### Instructions to follow
List each line below that contains the string "item". Matching is case-sensitive.

### Dataset
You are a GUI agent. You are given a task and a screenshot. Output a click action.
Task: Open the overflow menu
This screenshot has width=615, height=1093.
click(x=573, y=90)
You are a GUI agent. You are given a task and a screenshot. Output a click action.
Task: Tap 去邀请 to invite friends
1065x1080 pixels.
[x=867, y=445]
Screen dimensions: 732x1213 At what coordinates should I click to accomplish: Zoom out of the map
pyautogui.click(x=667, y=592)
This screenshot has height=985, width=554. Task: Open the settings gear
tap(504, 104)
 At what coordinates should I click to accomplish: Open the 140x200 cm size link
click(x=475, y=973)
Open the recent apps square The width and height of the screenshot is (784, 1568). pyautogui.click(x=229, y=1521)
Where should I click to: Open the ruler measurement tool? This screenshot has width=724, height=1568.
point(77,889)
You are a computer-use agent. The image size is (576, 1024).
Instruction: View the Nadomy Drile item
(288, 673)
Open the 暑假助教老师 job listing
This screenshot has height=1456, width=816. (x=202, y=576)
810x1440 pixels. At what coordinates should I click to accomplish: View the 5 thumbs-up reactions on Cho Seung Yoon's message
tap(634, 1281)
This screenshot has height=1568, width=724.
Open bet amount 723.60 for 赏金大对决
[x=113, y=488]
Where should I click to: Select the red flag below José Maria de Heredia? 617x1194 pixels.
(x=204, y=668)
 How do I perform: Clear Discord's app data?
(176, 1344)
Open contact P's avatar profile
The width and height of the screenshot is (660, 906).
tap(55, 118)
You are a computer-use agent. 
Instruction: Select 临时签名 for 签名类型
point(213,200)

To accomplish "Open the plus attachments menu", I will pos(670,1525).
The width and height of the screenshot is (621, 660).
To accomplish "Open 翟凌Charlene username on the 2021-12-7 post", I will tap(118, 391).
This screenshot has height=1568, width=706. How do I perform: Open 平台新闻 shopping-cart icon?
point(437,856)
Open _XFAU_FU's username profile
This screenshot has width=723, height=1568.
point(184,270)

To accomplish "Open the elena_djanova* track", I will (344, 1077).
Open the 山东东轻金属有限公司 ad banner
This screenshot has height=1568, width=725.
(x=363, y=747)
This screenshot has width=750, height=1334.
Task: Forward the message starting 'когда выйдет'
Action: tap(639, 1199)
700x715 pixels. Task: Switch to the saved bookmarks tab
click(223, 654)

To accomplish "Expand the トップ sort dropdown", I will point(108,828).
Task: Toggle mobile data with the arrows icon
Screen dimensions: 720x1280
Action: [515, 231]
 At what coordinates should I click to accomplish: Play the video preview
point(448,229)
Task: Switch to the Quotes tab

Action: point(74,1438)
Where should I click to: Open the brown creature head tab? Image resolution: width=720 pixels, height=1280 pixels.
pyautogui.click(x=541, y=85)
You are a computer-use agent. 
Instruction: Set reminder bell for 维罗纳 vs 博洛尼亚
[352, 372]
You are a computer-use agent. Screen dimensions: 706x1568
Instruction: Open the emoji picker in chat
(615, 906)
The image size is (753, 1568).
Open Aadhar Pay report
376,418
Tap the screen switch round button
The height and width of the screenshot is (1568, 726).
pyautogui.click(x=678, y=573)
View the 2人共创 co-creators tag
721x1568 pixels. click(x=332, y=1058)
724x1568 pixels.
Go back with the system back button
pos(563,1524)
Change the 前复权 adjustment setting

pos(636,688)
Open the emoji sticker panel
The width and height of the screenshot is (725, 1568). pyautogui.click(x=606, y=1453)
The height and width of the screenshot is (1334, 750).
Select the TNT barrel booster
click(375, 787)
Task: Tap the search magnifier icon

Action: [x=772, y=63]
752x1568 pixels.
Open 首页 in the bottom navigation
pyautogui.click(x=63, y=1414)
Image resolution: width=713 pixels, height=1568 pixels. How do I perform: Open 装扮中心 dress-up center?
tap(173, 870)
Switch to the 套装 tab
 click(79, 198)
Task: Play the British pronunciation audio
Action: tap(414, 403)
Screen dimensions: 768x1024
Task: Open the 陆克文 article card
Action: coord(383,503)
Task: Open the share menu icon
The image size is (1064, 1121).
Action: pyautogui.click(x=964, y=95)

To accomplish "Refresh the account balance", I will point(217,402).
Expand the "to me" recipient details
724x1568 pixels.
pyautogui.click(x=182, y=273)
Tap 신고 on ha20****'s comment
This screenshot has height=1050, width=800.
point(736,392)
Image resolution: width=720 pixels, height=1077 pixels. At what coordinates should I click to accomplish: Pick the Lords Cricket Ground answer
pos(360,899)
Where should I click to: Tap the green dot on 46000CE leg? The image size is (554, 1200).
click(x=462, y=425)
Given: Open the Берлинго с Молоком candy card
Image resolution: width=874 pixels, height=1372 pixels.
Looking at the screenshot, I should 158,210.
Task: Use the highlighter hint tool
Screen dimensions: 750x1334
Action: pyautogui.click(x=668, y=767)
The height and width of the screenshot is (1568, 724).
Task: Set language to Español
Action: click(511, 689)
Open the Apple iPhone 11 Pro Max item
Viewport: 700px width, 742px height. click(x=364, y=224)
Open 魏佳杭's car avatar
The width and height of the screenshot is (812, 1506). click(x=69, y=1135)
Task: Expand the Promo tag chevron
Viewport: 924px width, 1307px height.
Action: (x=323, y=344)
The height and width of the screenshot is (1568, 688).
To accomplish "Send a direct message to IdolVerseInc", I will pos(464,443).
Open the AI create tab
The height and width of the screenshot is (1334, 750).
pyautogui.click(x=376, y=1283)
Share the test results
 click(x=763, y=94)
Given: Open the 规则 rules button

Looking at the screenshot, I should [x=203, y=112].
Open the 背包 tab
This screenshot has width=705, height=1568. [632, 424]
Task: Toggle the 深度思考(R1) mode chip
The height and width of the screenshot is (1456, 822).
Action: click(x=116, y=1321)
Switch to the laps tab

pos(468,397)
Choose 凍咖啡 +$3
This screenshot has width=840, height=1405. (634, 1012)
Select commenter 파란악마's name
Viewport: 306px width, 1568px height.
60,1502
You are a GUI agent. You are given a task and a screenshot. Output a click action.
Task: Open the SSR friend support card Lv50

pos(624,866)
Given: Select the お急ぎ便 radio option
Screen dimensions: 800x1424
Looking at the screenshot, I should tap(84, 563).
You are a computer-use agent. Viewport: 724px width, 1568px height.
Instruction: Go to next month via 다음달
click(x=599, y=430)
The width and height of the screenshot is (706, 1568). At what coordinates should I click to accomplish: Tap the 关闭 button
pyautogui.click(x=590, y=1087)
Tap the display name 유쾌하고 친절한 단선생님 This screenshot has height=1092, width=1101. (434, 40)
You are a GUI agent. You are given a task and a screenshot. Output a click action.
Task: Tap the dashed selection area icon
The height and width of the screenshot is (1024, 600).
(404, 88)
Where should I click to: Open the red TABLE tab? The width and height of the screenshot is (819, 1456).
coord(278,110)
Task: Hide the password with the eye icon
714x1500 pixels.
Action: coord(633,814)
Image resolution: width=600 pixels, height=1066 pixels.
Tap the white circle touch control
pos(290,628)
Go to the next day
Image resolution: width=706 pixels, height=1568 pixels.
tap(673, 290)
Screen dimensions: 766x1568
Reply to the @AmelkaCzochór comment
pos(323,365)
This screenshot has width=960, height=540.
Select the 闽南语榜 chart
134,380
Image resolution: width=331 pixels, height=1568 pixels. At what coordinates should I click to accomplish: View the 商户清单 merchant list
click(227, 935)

### Task solution
Instruction: View the Nadomy Drile item
Open the Apple iPhone 11 Pro Max item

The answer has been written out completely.